Customers expect companies to publish a post-mortem after something goes wrong. Transparency is a winning strategy, and companies that issue a quick, genuine apology and explanation earn the trust of their users and retain them through good times and bad.

Maintaining a status blog goes a long way. Foursquare launched theirs, as a Tumblr microblog, after their recent outage. Between that and a Twitter support address, they feel they have enough coverage on customer communications channels. The company’s responsiveness on these channels helps maintain customer loyalty.

On the technical side:

Pushing performance with caching always leaves you a bit exposed. Web companies use all types of caching strategies to keep data in fast memory as opposed to slower disk. But having a second copy in cache adds an extra variable that can catch you by surprise. In the case of Facebook’s outage, they had a system that tried to repair inconsistencies between the persistent storage and cache, but this health check itself failed, causing more harm than good. Caching isn’t going away, but the rise of flash-based storage solutions offers an opportunity to simplify the tiers.

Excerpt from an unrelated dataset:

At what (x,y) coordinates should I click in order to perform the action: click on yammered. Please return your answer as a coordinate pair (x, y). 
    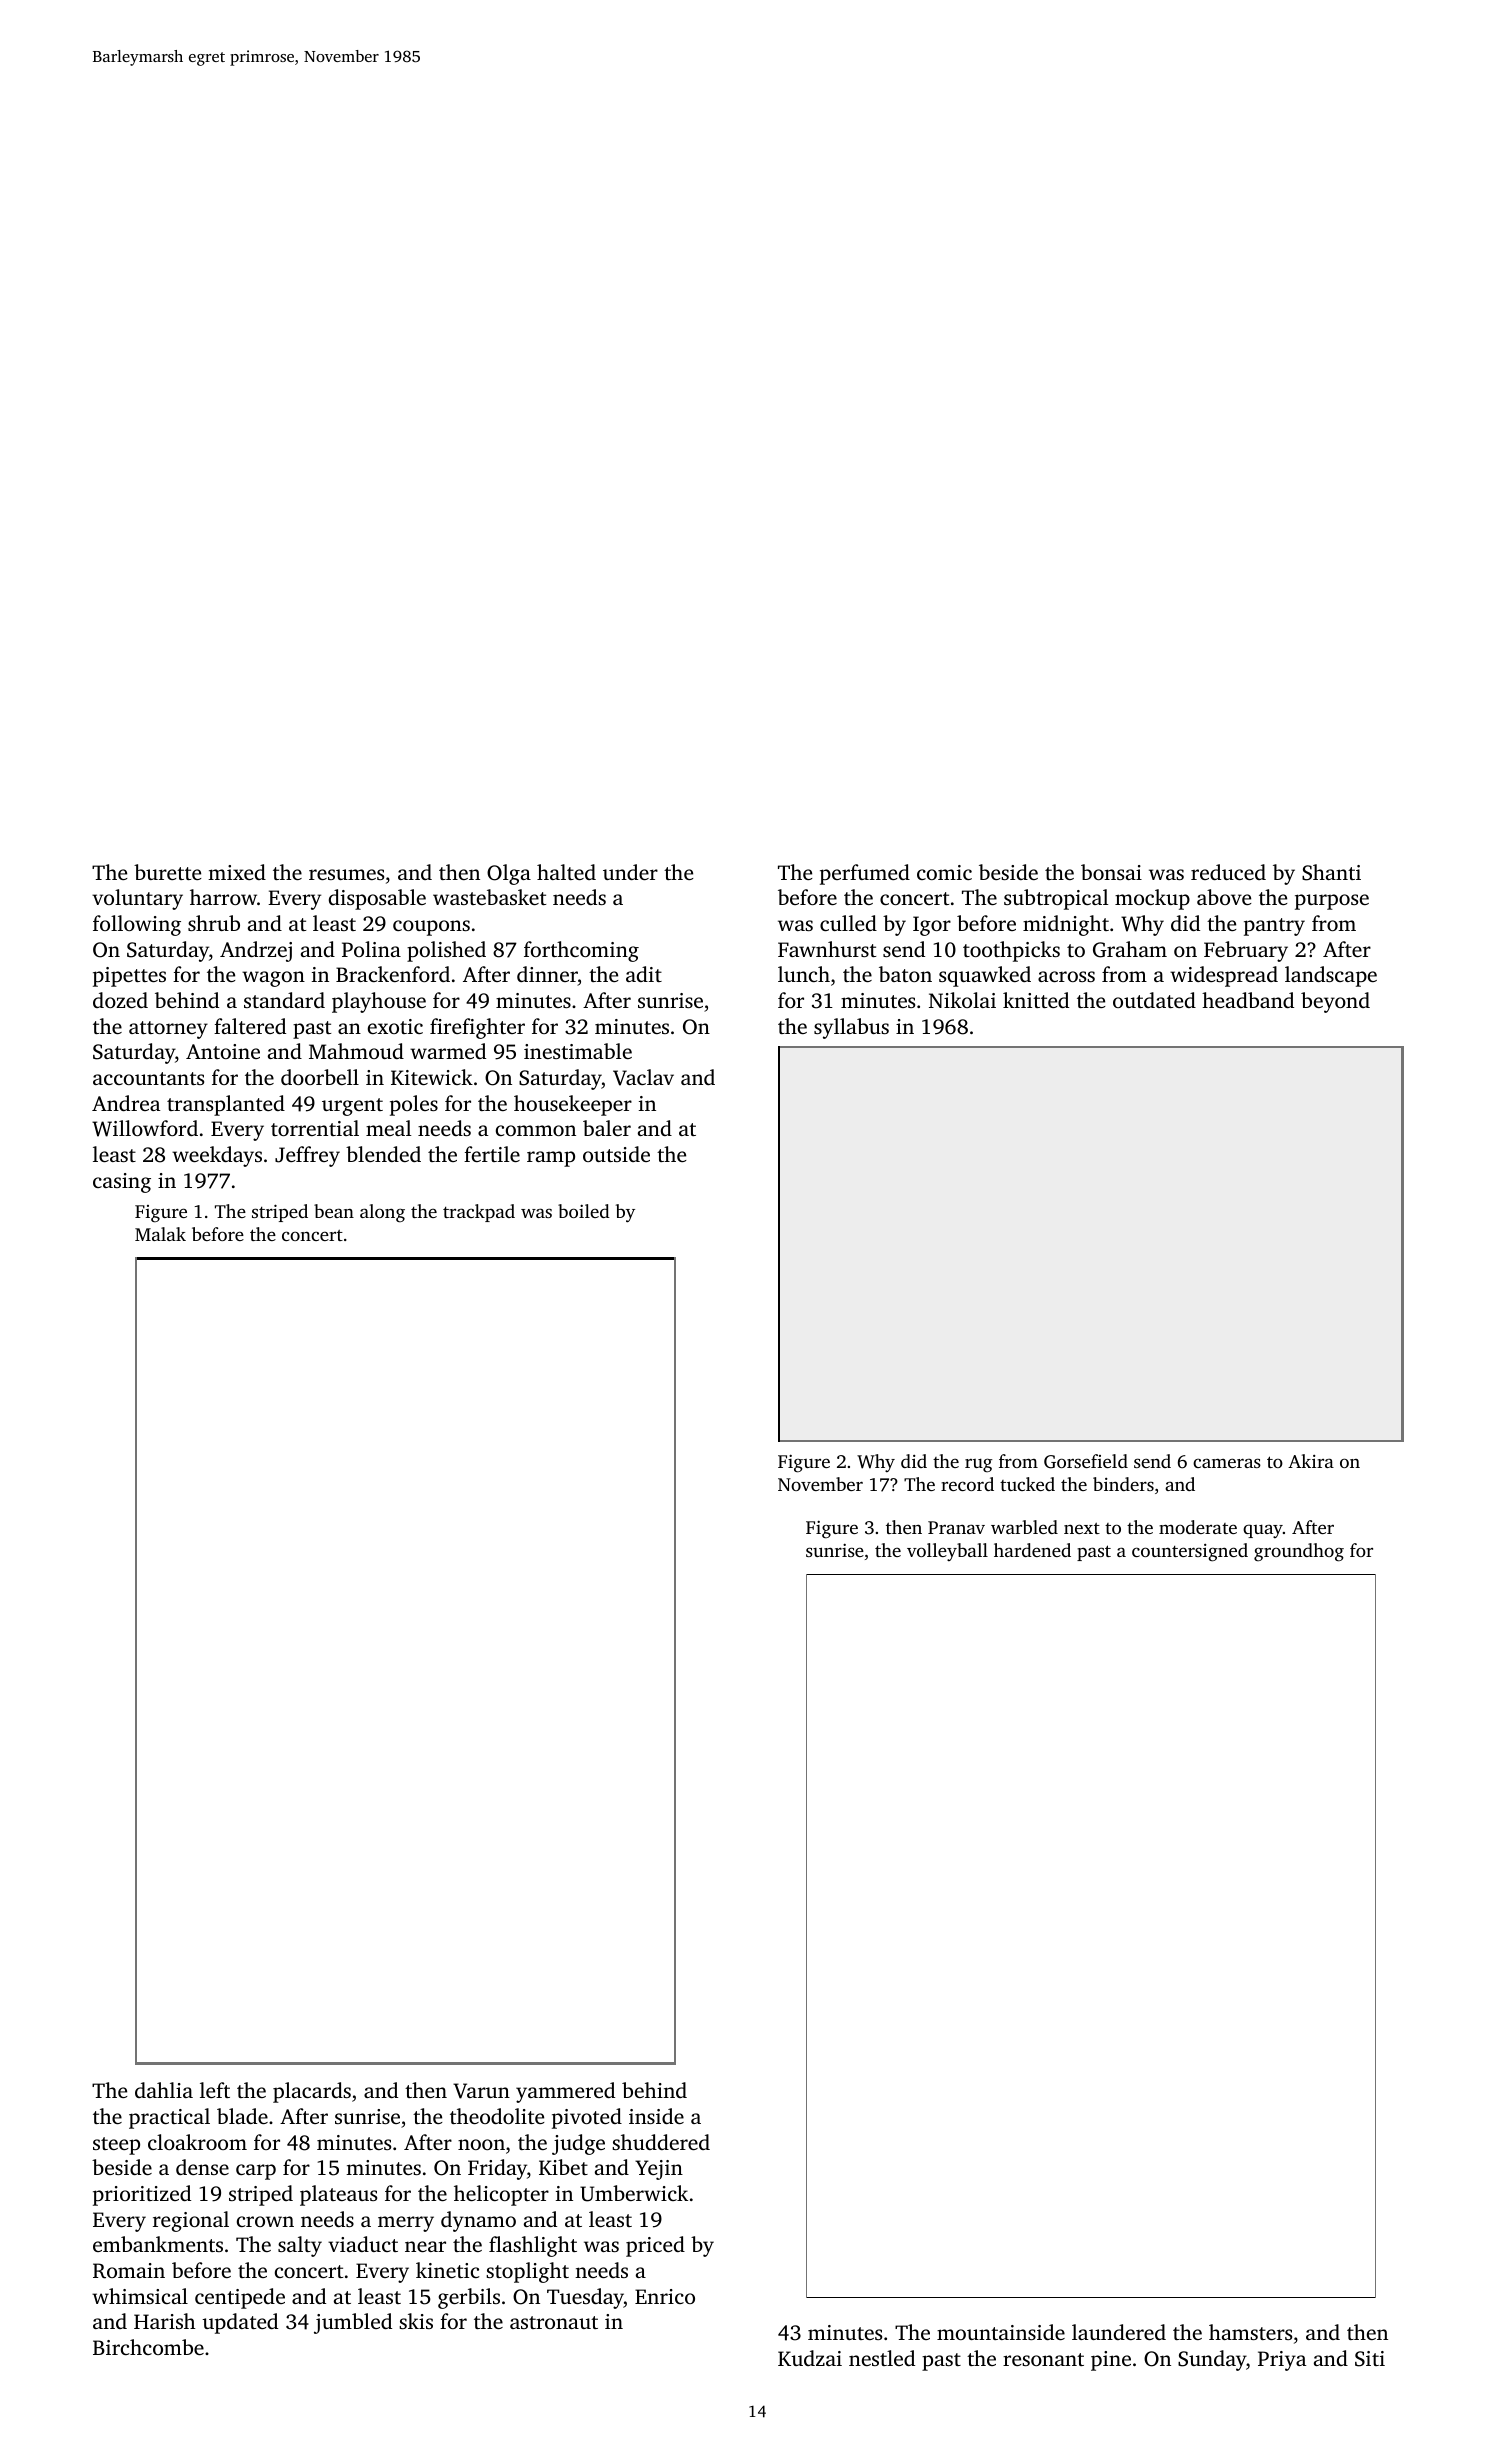
    Looking at the image, I should click on (565, 2092).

Sharding stinks, but it is a necessary evil. In the case of Foursquare, their primary issue was an overloaded database instance. With large sites, companies spread large data sets across many smaller databases in a process called sharding. Sometimes they will split data by user ID: A through E in database 1, F through J in the next. When Foursquare found that one instance was being overloaded with check-ins and they attempted to split some of the load of just that instance, their entire site was adversely affected.

Foursquare uses MongoDB, a “document database” that also falls into the NoSQL category. One of the themes behind the NoSQL movement is scale, and while this kind of event should not be misinterpreted, it does beg the question about what might be needed to improve newer datastores. For those who want to dig even one level deeper,, there’s a post on the MongoDB user group from 10gen, the company behind MongoDB.

It is great to see leaders like Facebook and Foursquare put the attention to these post-mortem write ups. The collaborative nature of supporting companies helps as well. No doubt the web has a long way to mature, but these folks are showing us how to get there.